Thank you. Thank you all for your service. May God bless America and continue to keep her safe. [end]
It certainly rang true to Obama foreign policy to date, and no doubt exactly what they'd been told to say. The embassy knew the "protest" was coming - sending most all of the staff home in advance. It wasn't like this was sprung on them.
Nobody in government ever gets fired.
In any case this is typical within the foriegn service. They spend all their time in other countries, listening to complaints about the US, and natrually they become apologetic. It’s human nature. In effect they become advocates for those countries to our government, rather than advocates for the USA in that country. It’s even worse regarding Israel, since there are 57 ambassadors to the Jew haters, and only one ambassador to Isreal. That’s why the State Department constantly works against our national interests, and for our enemies. There shouldn’t be career diplomats, they should be rotated in an out of other departments, IMHO.
In a statement Tuesday night, Romney said he was outraged by the attacks
A couple of months ago Willard was equally “outraged” and “offended by Congressman Todd Akin...
When is Willard going to “slam” the Embassy attacks ???
A lot of truth in your comment.
...one more count for Issa to prosecute Obama with in his impeachment trial should Mitt Romney meet all expectations and blow it.
But Romney has yet to slam the Embassy attacks
Barack, Barry, Hussein, Soetoro, Obama thanks you.
Joe "Plugs" Biden thanks you.
The DNC thanks you.
The Moonbats at Dummy Underround and DailyKossakKids are thrilled.
And all other Obamabot Lemmings and RATS in general are eternally grateful for those like you who are continually attempting to undermine those of us who will do anything to deny the fascist, commie, Hate-America, DIKTATOR another term, even if that means holding our nose and voting for he who was not our favorite and who we don't support.

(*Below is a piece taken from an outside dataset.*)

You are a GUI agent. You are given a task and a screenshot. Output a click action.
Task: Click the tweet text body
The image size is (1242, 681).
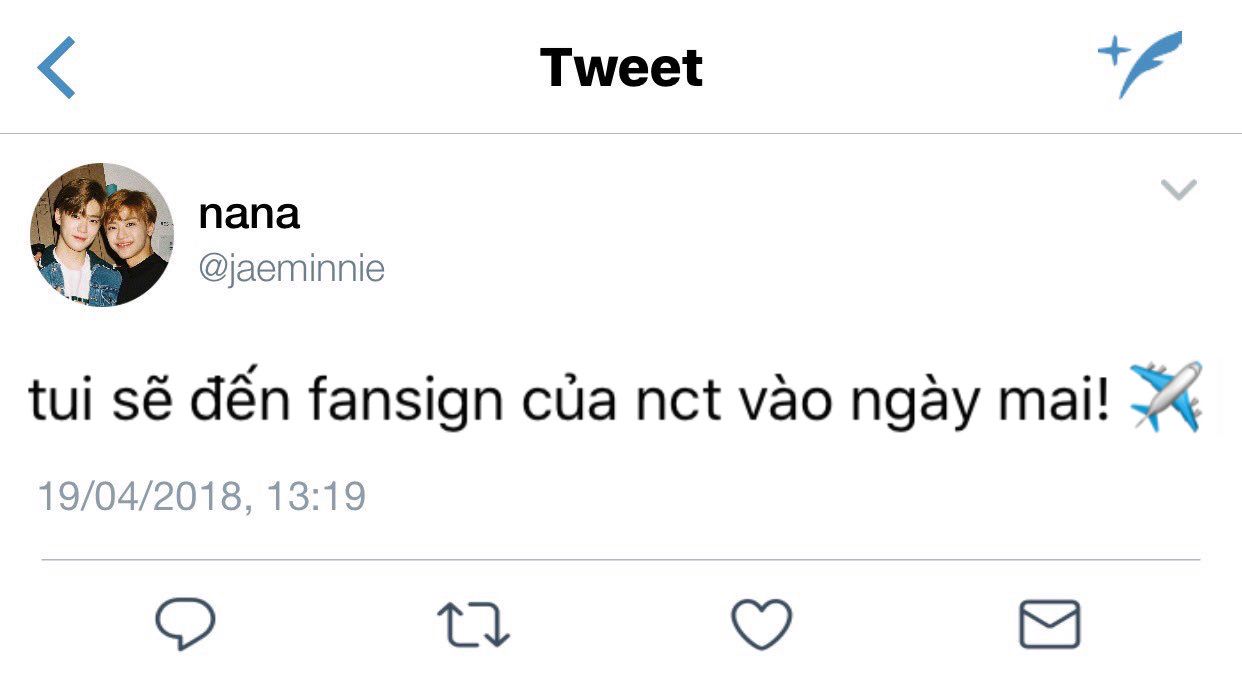pos(570,400)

But hey, if you and the few other Freepers here who hate Mitt and Mormons with a passion are going to act like a DhimmiCrats, why let little things like "facts" get in the way, right?
SEE: Romney condemns attacks
Mitt Romney late Tuesday condemned reported attacks on two U.S. diplomatic posts in the Middle East and said President Obama bungled the American response by trying to sympathize with the attackers.
Im outraged by the attacks on American diplomatic missions in Libya and Egypt and by the death of an American consulate worker in Benghazi, Mr. Romney said in a statement from his campaign. Its disgraceful that the Obama Administrations first response was not to condemn attacks on our diplomatic missions, but to sympathize with those who waged the attacks.
Of course the Washington Times could be mistaken and you might be right in accusing Mitt of NOT condemning the attacks, but for now, I'll stick with the Times.